* [Brief A]:
Repeat the part of the text on alopecia areata and hearing loss between "The study, published" and "using DPOAE measurements.", inclusive.
* [Brief B]:
According to the text on alopecia areata and hearing loss, in which journal was the study published?

* [Text]:
Nadya Kolobova/Adobe Stock
Nadya Kolobova/Adobe Stock

A recent study found a link between alopecia areata (AA) and cochlear dysfunction leading to hearing loss, suggesting that more comprehensive assessment and management of hearing capabilities in patients with AA may be needed.

The study, published in Cureus, represents the first documented evidence of hearing loss in AA using otoacoustic emission (DPOAE) measurements. The authors noted that the results will strengthen the relationship between sensorineural hearing loss and autoimmune conditions.

Although AA primarily involves hair loss due to melanocyte overactivity, the precise role that AA melanocytes play in hearing loss are not fully clear. According to the authors, it is possible that cochlear melanocyte inflammation may disrupt endolymph production, a key factor in sound signal transmission. Cochlear melanocytes also maintain potassium ion levels, which are also important for hearing. The study sought to clarify the association between AA and hearing loss using DPOAE measurements.

The researchers included 32 patients with AA and a control group of 29 health volunteers. There were 26 male patients with AA and 6 female patients. Fifteen patients with AA were between the ages of 18 and 25 years, and the other 17 were 25 years or older.

To measure audiological and ontological response, pure tone audiometry (PTA), speech discrimination test (SD), and DPOAE measurements at 7 different frequencies (500 Hz, 1000 Hz, 2000 Hz, 4000 Hz, 6000 Hz, 8000 Hz, and 10,000 Hz) were conducted. The participants were divided into 2 groups based on age (18-25 years and >25 years). Kolmogorov-Smirnov and Shapiro-Wilk tests were used to assess differences between the right and left ears, gender, and age groups.

For audiological measurements, no significant differences between the AA and control groups were found for the 1000 Hz, 2000 Hz, 4000 Hz, and 8000 Hz (P > .05). However, there were statistically significant differences in the mean DPOAE values for 1000 Hz signal to noise ratio (SNR; P = .03) and 6000 Hz SNR variables (P = .027).

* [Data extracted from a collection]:
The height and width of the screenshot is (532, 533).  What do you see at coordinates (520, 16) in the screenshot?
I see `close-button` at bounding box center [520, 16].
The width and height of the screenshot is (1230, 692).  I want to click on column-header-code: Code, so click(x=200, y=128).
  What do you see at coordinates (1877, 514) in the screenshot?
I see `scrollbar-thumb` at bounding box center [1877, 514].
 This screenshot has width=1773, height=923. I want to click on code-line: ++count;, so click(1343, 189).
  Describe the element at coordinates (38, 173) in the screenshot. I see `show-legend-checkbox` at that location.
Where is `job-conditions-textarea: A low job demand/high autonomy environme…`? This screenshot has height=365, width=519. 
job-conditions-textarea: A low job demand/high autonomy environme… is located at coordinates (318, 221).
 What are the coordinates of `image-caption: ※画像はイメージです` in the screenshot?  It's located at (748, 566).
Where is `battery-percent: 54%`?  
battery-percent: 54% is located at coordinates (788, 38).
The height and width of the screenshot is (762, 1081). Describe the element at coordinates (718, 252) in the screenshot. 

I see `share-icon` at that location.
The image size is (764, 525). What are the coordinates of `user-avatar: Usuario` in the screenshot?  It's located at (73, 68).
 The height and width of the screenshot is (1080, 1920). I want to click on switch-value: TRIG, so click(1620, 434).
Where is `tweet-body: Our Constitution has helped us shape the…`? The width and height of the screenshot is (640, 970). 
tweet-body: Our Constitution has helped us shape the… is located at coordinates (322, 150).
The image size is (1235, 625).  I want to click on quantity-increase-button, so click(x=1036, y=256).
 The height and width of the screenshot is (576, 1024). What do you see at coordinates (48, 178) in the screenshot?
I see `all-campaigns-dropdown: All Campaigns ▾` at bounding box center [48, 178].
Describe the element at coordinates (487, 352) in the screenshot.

* [Answer A]:
The study, published in Cureus, represents the first documented evidence of hearing loss in AA using otoacoustic emission (DPOAE) measurements. The authors noted that the results will strengthen the relationship between sensorineural hearing loss and autoimmune conditions.

Although AA primarily involves hair loss due to melanocyte overactivity, the precise role that AA melanocytes play in hearing loss are not fully clear. According to the authors, it is possible that cochlear melanocyte inflammation may disrupt endolymph production, a key factor in sound signal transmission. Cochlear melanocytes also maintain potassium ion levels, which are also important for hearing. The study sought to clarify the association between AA and hearing loss using DPOAE measurements.

* [Answer B]:
Cureus